Assignment »
For the entries below, the result should be an exact transcription of the lines from the one with "Task: Click the red" up to and including the one with "The image size is (1147, 821).", and only those.

Dataset entries »
_ _ _ _ _

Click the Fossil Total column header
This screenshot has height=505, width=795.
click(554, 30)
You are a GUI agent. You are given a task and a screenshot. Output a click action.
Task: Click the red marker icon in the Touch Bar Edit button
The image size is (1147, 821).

_ _ _ _ _

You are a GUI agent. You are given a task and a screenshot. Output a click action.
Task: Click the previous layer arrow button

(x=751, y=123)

_ _ _ _ _

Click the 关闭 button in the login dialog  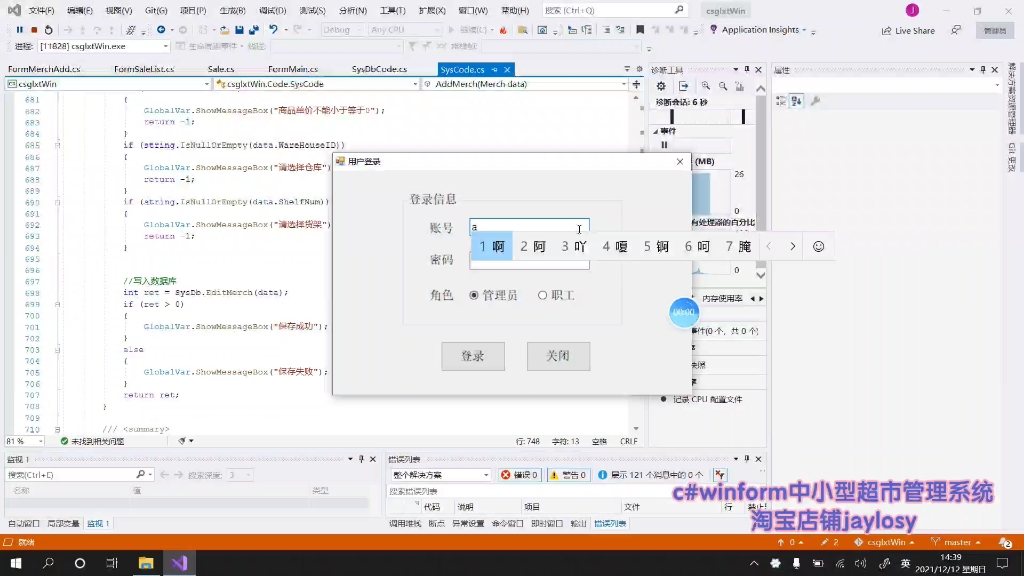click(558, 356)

_ _ _ _ _

Answer section »
Task: Click the red marker icon in the Touch Bar Edit button
The image size is (1147, 821).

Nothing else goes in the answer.